GnuPG or PyCrypto AES encryption

Question

I need to encrypt some data with AES in my program, would it be better to use GnuPG (python-gnupg package) or PyCrypto to do the encryption/decryption?

Which of these is more secure, afaik GnuPG seems like a more mature and buisness-proven solution that prevents many common beginner mistakes when using encryption (does it handle initalization vector and AES modes)?

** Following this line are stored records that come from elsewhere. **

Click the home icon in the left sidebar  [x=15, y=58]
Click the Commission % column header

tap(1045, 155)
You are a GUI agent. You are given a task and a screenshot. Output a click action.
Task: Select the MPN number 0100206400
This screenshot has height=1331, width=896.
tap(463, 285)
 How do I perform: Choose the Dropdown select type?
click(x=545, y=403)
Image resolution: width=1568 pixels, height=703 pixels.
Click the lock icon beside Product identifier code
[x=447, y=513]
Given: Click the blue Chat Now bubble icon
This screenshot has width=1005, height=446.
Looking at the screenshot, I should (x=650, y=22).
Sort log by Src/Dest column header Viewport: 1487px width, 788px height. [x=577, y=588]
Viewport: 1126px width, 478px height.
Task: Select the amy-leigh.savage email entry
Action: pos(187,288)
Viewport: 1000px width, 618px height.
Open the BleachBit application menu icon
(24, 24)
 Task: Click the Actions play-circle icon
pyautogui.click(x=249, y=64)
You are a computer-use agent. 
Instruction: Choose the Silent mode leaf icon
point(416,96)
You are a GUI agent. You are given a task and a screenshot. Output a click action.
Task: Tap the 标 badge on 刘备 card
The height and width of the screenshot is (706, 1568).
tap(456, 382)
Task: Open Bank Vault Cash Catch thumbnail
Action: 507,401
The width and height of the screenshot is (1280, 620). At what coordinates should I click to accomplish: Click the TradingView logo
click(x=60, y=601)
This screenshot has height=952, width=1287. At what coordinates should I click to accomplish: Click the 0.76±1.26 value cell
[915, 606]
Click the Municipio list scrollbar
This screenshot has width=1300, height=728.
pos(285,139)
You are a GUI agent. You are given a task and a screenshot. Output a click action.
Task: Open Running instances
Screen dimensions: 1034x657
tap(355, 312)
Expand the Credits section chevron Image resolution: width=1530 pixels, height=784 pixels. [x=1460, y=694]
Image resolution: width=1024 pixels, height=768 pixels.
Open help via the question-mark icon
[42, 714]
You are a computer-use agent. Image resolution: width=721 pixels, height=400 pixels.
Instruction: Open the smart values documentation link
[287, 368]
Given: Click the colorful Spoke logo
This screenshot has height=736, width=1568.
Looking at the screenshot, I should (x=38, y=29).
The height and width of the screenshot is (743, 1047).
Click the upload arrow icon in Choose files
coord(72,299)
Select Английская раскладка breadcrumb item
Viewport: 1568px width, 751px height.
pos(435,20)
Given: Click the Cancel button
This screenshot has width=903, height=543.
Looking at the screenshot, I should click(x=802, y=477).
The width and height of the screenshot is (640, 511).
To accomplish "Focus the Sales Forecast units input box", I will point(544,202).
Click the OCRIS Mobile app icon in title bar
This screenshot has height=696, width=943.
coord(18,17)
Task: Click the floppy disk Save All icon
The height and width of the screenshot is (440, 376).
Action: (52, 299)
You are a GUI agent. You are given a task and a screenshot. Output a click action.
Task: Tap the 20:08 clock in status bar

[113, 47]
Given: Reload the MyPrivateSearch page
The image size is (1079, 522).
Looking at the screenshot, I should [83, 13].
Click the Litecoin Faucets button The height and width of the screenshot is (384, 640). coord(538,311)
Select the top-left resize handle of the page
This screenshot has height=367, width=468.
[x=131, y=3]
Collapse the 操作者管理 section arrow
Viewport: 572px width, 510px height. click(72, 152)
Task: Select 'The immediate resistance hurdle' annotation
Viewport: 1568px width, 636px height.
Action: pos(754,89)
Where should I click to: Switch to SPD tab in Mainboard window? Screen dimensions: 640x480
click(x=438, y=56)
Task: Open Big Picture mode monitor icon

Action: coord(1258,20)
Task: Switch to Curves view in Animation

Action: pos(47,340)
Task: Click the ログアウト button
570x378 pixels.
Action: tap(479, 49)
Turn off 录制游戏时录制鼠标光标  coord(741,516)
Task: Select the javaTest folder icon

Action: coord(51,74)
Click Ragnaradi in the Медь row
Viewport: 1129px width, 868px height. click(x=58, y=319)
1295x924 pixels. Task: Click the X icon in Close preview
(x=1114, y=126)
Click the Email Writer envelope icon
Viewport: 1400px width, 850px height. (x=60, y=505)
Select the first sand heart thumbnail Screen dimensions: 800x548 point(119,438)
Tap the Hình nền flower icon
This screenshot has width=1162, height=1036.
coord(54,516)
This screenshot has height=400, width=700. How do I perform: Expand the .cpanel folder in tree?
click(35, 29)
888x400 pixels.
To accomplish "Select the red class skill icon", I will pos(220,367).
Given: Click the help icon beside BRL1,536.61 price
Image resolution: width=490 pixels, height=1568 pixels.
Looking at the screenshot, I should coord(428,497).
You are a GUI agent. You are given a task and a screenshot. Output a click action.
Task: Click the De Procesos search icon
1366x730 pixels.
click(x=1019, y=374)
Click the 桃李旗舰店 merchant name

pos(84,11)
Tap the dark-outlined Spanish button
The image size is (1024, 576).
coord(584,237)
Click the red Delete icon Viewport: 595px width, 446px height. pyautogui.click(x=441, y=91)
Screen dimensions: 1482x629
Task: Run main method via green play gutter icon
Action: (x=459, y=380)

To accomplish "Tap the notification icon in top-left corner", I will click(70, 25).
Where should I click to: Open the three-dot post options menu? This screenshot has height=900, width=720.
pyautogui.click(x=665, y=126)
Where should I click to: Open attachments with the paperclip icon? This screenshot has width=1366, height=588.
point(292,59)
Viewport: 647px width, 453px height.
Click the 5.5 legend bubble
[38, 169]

I don't need public key cryptography just symmetric encryption.

Answer 1

Python-gnupg is a high-level library, easy to use and more robust against usage mistakes. However, it is also less flexible and you can only use public key cryptography based on the web-of-trust security model of PGP. You cannot use just AES You can use AES only, but the AES key can only be derived from a password by means of a custom PBKDF2-like algorithm. Additionally, python-gnupg is a wrapper around gnupg, so you must take into account that also such native library needs to be deployed.

Pycrypto is a low-level library which is more difficult to use; there are plenty of ways to make mistakes (and therefore introduce vulnerabilities) while calling the API. On the other hand, it gives you a lot of freedom for tailoring your protocol. You can use both public and symmetric key cryptography. The library is pretty much self-contained and yes, it handles IVs for modes like AES CBC. For example:

from Crypto.Random import get_random_bytes
from Crypto.Cipher import AES

iv = get_random_bytes(16)
cipher = AES.new(key, AES.MODE_CBC, iv)
ciphertext = cipher.encrypt(plaintext)

In general, python-gnupg is more secure since it is more difficult to misuse its API. Still, if you really want symmetric encryption only, I would stick to pycrypto since the functionality is very simple and it has fewer dependencies.